WHAT IS ASKED: Resume the essay comparing AI-written code to tailbone evolution, picking up right after its final sentence.

QUOTED PASSAGE:
▼

Tailbone evolution
Are we trading long term wisdom for Fool’s Gold?
Martijn Veldkamp
“Strategic Technology Leader | Customer’s Virtual CTO | Salesforce Expert | Helping Businesses Drive Digital Transformation”
June 6, 2025
I want to stop everybody celebrating that AI writes your code. I think you might be cheering for the obsolescence of true problem solving skills. Leaving behind a legacy that no one truly understands. For now I and thus this article has more questions then answers.
The AI code rush
It spits out code in seconds, a great short-term win. But what’s the long term cost when no one on your team, not even your architect, can truly articulate why that code is the right solution, or how to maintain it when the AI’s ‘understanding’ hits a wall?
Our tailbones are harmless evolutionary leftovers. Well, if you ever fallen on your tailbone, you may beg to differ on the harmless part. Of course the primary point of a vestigial organ is its lack of original function, not whether it can still cause pain. But, what if our continued reliance on AI for quick coding is actively atrophying something far more critical. The necessary deep and nuanced understanding of the very problems we’re paid to solve? Are we supposed to evolve into mere AI prompters, losing the ‘muscle’ of genuine architectural foresight and domain mastery?

▲

DATASET SECTION:
▼

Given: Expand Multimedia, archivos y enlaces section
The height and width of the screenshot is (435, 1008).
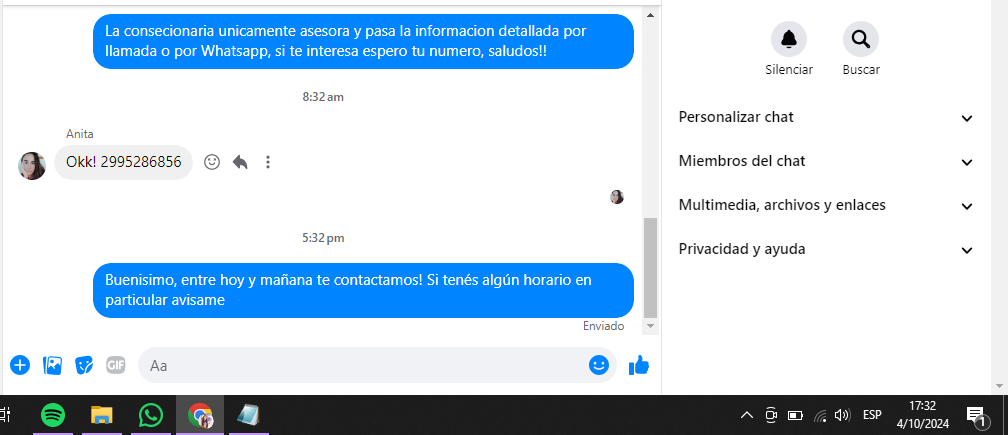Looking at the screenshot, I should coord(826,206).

▲

TASK OUTPUT:
The sedcution of speed vs necessity of depth
The siren song of AI-powered development is deafening. Well at least the marketing is in my internet bubble. Instant code, accelerated timelines, the allure of hyper-productivity. To me these are potent but short term gains. I think that in our rush to ship faster, we are sacrificing the long-term pillars of robust, sustainable software: genuine problem understanding, maintainability, and refactorability.
The great Jos Burgers said: “It’s not about the technical capabilites of the drill, it’s about the hole, preferably without drilling”. I think we are focussing on the wrong thing. Lines of code or solving the problem? Code is a means, not the end. Software development, at its heart, isn’t about producing code. It’s about solving a problem for a user or a business. That solution doesn’t end when the code compiles. It lives, it breathes, it needs to be adapted, debugged, refactored and scaled. As a team you iterate towards a better understanding of the problem and how the solution fits. This is where the my questions arise from.
AI Ownership?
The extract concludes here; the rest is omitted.